A La Borne, entre 1940 et 1970 se construit dans la douleur le nouveau socle de l'esthétique de la céramique contemporaine qui va succéder à "l'art déco". Il s'agit d'un apport français qu'il faudrait confronter à la création internationale. En particulier des céramistes italiens avaient abordés avant guerre l'abstraction. On peut citer par exemple les "Incazzatura" de Sante Monachesi de 1938 ( Revue Aujourd'hui, janvier 1963) et les céramiques des années 1930 de Lucio Fontana.

Paul Beyer, céramiste reconnu dans le monde des arts décoratifs d'avant-guerre, en finissant sa carriére à La Borne  en 1943 apporte sa pierre à l'évolution de l'activité artistique . Il vient de Sèvres. Son travail est en harmonie avec le grès et les émaux à la cendre utilisés traditionnellement à La Borne.

Saint-Amand en Puisaye, jumeau de La Borne à l'est de la Loire, doit être associé à cette recherche d'une vision moderne. Le sculpteur Jean Carriès(1855-1894) y  a initié de nouvelles formes de céramique.   Jeanne Pierlot (après un apprentissage de la céramique chez Eugéne Lion en 1938) et son mari Norbert font du château de Ratilly acheté en 1951 un lieu de culture exceptionnel où la céramique tient une place majeure.

A La Borne entre 1950 et1970 se construit  contre la vision locale de l'art et avec des conditions de vie très difficiles le nouveau socle sur lequel va se fonder l'esthétique de la céramique contemporaine. D'une part il faut surmonter le conservatisme ambiant des institutions, écoles des Beaux-Arts et écoles spécialisées. D'autre part la clientèle des arts décoratifs n'est pas encore préte à toutes les innovations. Les jeunes céramistes qui travaillent dans les années 1950 sont fortement réactifs vis à vis des freins que les institutions et les mentalités imposent au média qu'est la terre. La distinction arbitraire imposée en occident entre arts mineurs et arts majeurs les révolte. Les plus ambitieux vont faire éclater les contraintes d'avant-guerre qui subsistent. Les évolutions de notre cadre de vie et de l'art vont les y aider.

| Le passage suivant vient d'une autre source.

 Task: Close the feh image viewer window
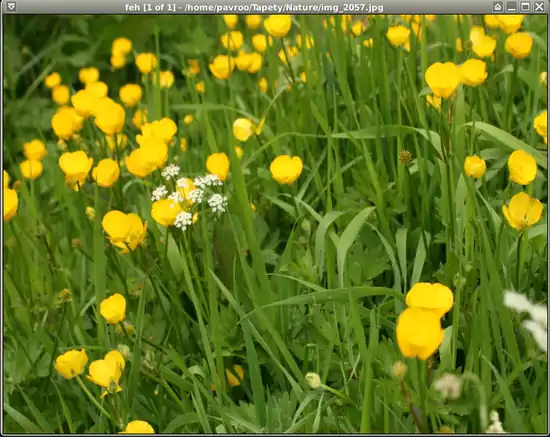[539, 7]
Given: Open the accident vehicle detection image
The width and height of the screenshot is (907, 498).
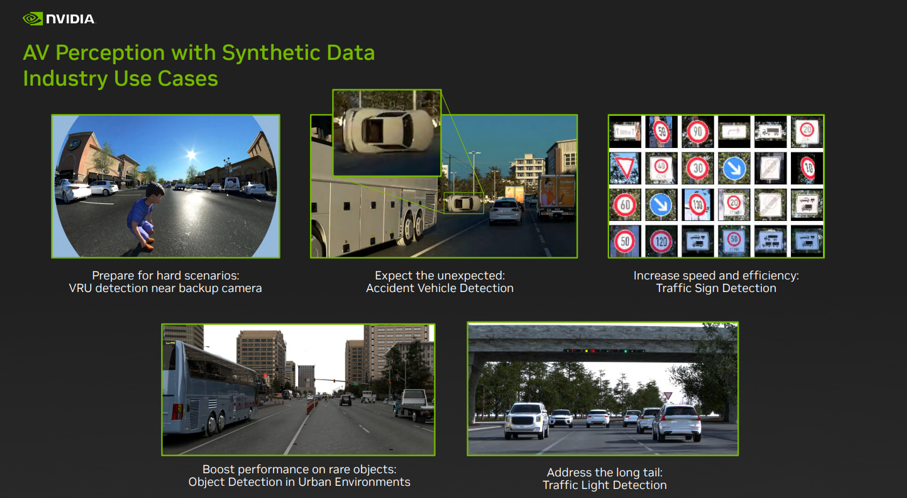Looking at the screenshot, I should (x=444, y=186).
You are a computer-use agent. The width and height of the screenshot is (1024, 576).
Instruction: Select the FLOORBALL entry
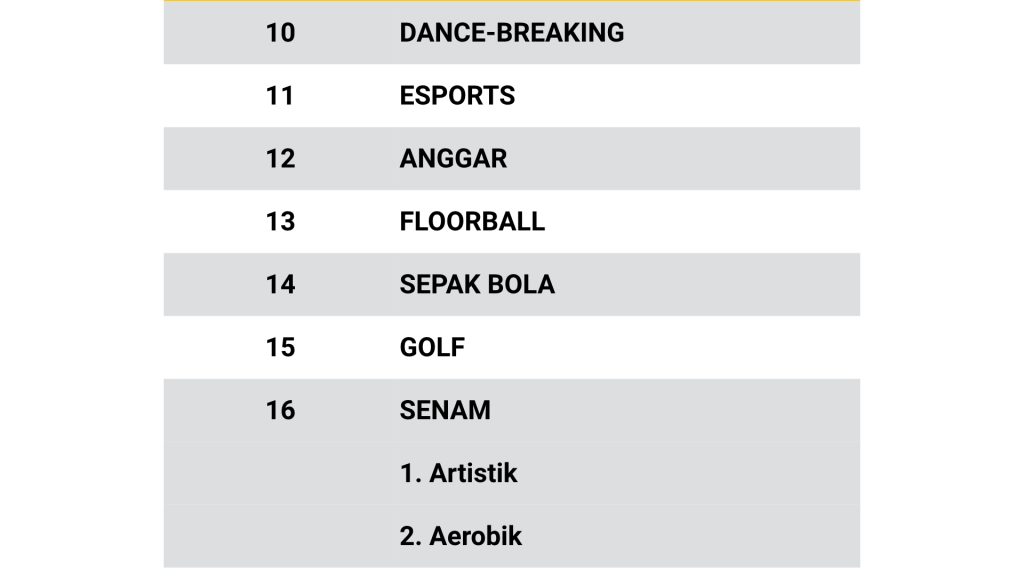click(x=472, y=221)
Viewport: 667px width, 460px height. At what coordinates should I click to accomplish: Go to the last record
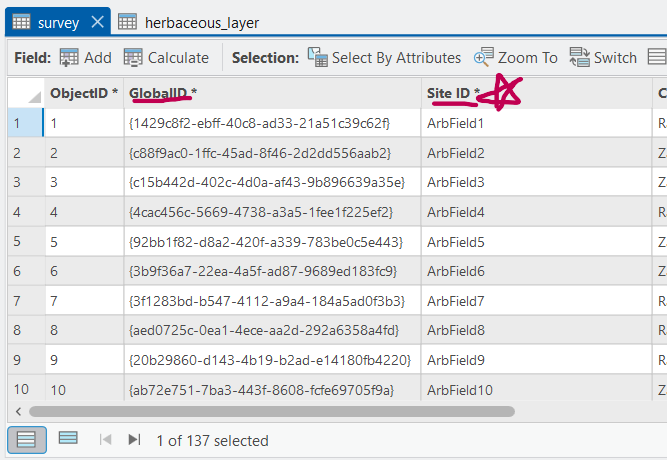134,440
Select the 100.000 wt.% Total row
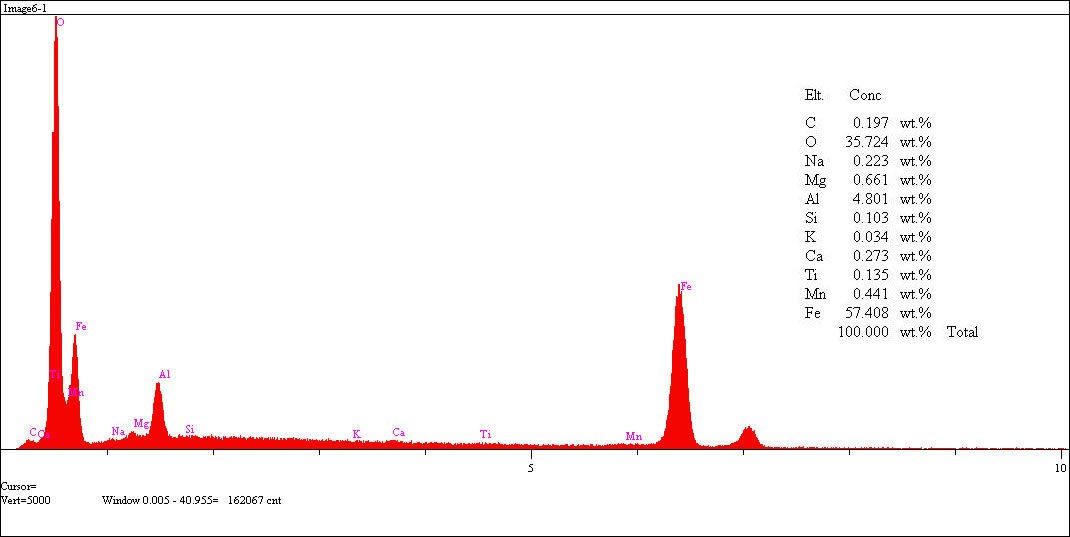The width and height of the screenshot is (1070, 537). pyautogui.click(x=907, y=332)
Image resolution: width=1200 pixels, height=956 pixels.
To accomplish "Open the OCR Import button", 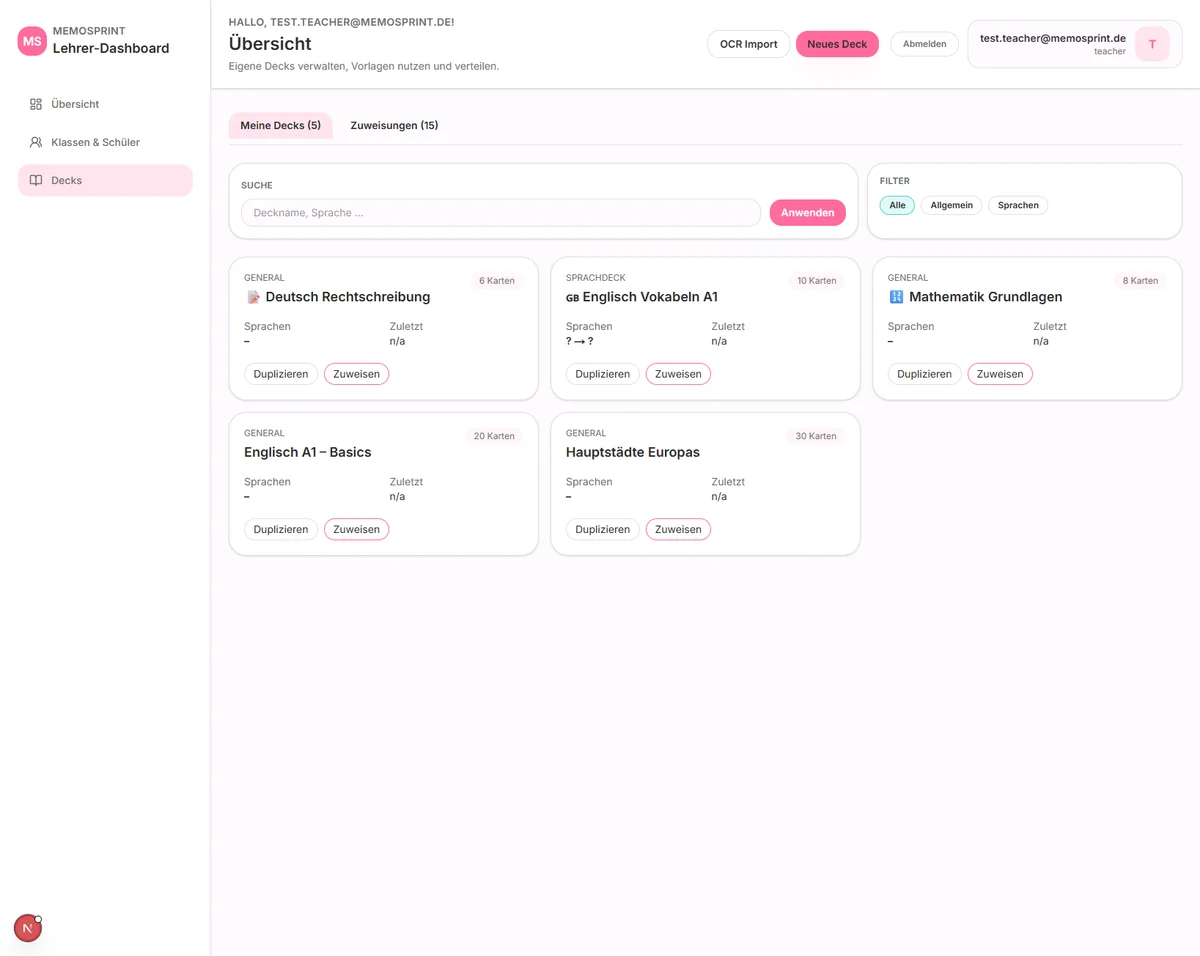I will click(748, 44).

Jean Lerat (1941), André Rozay(1942), Jacqueline Lerat(1943), Vassil Ivanoff(1945), Elisabeth Joulia (1946), Pierre Mestre (1947), Gutte Eriksen (1948) constituent la première vague installée avant 1950. Monique Lacroix et Yves Mohy (1955), Claudine Monchaussé (1959), Guy Schneider(1960), Pierre DIgan (1960) constituent la deuxième vague de ces révolutionnaires.

André Rozay restera le représentant d'une vision régionaliste imprégnée des productions anciennes ou de la sculpture du XIXe et des débuts du XXe siécle.

La revue "L'art sacré" qui se bat pour le renouveau de la liturgie s'intéresse à la céramique et soutient son évolution en harmonie avec le dépouillement des églises romanes et des nouvelles églises construites aprés-guerre.

1950 est une année charnière pour l'évolution de ce petit groupe. En octobre 1951, André Bloc, directeur de la revue "Art d'aujourd'hui"  écrit: "La petite cité de Vallauris, autrefois célébre par ses excellentes marmites à pot-au-feu, était en pleine décadence. Les artisans, concurrencés par la grande industrie, étaient guettés par la faillite. Mais survint Picasso qui momentanément séduit par l'argile, se livre à d'amusantes acrobaties plastiques dans une poterie locale. Vallauris était sauvée".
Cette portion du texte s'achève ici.